If you take cholesterol medication, you probably know to avoid grapefruit juice. That’s just one example of a potentially dangerous food and drug combination.

Food can interfere with drugs in different ways. Sometimes the way the body handles the food and the drug is too similar. Other times there’s a chemical reaction that can increase or decrease the absorption of the drug. In any case, the drug does not work as intended. The body tends to react to drugs as a foreign or toxic compound, so it tries to get rid of them. For some drugs, enzymes from foods change the structure to make the drug dissolve in water, making it possible to excrete it through bile or urine. Interactions also can occur between over-the-counter drugs and prescription drugs. The prescription label or information sheet might note these interactions, and the pharmacist might also inform you.

Following are five of the most common dangerous food-drug interactions.

1. Calcium-rich foods and antibiotics. Some antibiotics, such as doxycycline and ciprofloxacin, can bind with calcium, forming an insoluble substance that the body is unable to absorb. This makes the antibiotic ineffective and can contribute to antibiotic resistance. Calcium in dairy foods, as well as in multivitamins or other supplements, should not be consumed near the same time as the antibiotic.

2. Pickled, cured or fermented foods, and MAO inhibitors. These foods contain tyramine, which has been associated with a dangerous increase in blood pressure among patients taking monoamine oxidase inhibitors (MAOIs) and certain medicines for Parkinson’s disease. MAOIs are used to treat depression, although they have fallen out of favor because of this potential interaction. Tyramine-containing foods include soy sauce; sauerkraut; chocolate; salami and other aged cured meats; aged cheese; dried fruits; and alcohol.

3. Vitamin K-rich foods and warfarin.

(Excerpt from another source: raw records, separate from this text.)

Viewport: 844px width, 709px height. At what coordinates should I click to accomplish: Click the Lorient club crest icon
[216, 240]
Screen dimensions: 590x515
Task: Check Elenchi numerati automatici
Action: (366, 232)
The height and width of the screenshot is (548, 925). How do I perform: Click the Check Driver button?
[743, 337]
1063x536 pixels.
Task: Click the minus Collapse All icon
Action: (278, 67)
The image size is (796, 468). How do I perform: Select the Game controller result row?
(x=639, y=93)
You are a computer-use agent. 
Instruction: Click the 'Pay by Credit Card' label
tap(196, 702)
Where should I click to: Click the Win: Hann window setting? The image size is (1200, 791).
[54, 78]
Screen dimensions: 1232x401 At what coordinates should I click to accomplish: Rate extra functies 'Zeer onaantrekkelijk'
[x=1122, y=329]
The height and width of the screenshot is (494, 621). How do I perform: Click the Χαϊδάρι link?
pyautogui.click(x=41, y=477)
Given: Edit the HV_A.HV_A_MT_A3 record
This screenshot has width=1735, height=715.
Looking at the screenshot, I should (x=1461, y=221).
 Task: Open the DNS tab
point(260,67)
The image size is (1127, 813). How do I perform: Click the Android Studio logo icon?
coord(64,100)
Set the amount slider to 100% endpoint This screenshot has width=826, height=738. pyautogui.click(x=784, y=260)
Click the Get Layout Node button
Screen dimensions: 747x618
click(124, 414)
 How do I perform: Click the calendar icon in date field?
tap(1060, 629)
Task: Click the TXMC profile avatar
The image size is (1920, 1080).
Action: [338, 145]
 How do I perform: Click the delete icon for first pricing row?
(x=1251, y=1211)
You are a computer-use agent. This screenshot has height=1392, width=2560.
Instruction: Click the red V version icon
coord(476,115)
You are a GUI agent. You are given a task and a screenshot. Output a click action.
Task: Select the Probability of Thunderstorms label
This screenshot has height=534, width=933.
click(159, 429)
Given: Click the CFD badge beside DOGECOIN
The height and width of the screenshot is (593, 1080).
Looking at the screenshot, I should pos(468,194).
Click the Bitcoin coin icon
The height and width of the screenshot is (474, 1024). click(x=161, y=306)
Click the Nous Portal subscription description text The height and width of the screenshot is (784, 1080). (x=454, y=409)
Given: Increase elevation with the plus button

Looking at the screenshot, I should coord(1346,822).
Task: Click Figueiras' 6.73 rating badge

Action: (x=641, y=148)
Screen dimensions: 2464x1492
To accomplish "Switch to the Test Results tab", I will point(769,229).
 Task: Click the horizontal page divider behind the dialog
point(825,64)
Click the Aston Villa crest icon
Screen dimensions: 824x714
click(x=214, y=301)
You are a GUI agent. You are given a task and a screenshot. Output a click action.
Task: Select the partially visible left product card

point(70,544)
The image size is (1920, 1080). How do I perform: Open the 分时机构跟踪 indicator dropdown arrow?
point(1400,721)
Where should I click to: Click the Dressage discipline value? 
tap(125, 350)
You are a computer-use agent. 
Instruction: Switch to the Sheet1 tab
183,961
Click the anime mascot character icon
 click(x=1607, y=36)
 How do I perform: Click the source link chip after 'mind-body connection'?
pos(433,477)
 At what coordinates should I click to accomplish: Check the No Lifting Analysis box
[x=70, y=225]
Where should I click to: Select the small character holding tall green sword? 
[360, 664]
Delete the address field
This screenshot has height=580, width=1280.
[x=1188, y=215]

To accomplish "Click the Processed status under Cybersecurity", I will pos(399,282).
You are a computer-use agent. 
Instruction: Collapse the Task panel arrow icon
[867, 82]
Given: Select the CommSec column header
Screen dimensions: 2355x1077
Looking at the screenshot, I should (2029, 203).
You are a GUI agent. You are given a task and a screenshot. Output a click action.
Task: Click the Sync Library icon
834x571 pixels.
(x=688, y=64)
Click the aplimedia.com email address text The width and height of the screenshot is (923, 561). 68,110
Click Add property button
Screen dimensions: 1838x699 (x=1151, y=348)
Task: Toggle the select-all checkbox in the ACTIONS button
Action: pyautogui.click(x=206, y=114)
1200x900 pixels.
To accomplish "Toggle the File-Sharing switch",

Warfarin, commonly known as Coumadin, thins the blood, in part by blocking the absorption of vitamin K, which the body needs to make a blood clot. If you consume a lot of vitamin K, it could overwhelm the drug. But it would take a lot of vitamin K foods to do that. Many people on Coumadin are told never to eat anything green, but this is not the current recommendation. Rather, you should maintain a consistent intake of vitamin K foods and just avoid introducing new sources of vitamin K into your diet. If you like to eat dark leafy greens, such as spinach or kale, on a regular basis, go ahead and do so. Just avoid a sudden and significant increase or decrease in your vitamin K intake, which could cause problems.

4. Alcohol and prescription stimulants. You should always be wary of mixing any medication with alcohol. Some interactions are more serious than others. Alcohol can affect the central nervous system, liver and kidneys. If you mix alcohol with a drug that also affects the central nervous system, either the drug’s effect or the alcohol’s effect might be amplified. If you have several drinks every day, you may have more enzymes than normal to metabolize alcohol. This might result in medications being broken down faster than they should be and not having time to work properly.

5. Grapefruit and several medications. Compounds in grapefruit can destroy one of the main enzymes that metabolize statins and other drugs. This means the drug won’t be fully metabolized, intensifying the strength of the drug in the body. This can cause side effects such as muscle pain. With some allergy medications, grapefruit and some other fruit juices can inhibit the transporters that the drugs use to get in and out of cells, resulting in less drug absorption. Other medications affected by grapefruit include antihistamines, blood pressure drugs, thyroid replacement drugs, birth control, stomach acid-blocking drugs and cough suppressants. Avoid grapefruit in any form when taking these medications. Follow these recommendations for all medications you take, including over-the-counter and prescription medications, as well as supplements:

Read the prescription label and all information sheets with your medication. Ask the pharmacist if you have a question. Take special note of all warnings and precautions, and carefully follow all directions for taking the medication.

Take all medications with a full glass of water, unless instructed otherwise.

Do not take capsules apart or stir the contents into food without a doctor’s or pharmacist’s approval.

Do not mix medications with hot drinks. Never take medications with alcohol. Notify your doctor and pharmacist of all over-the-counter and prescription medications you routinely take, as well as all vitamins, supplements and herbal remedies.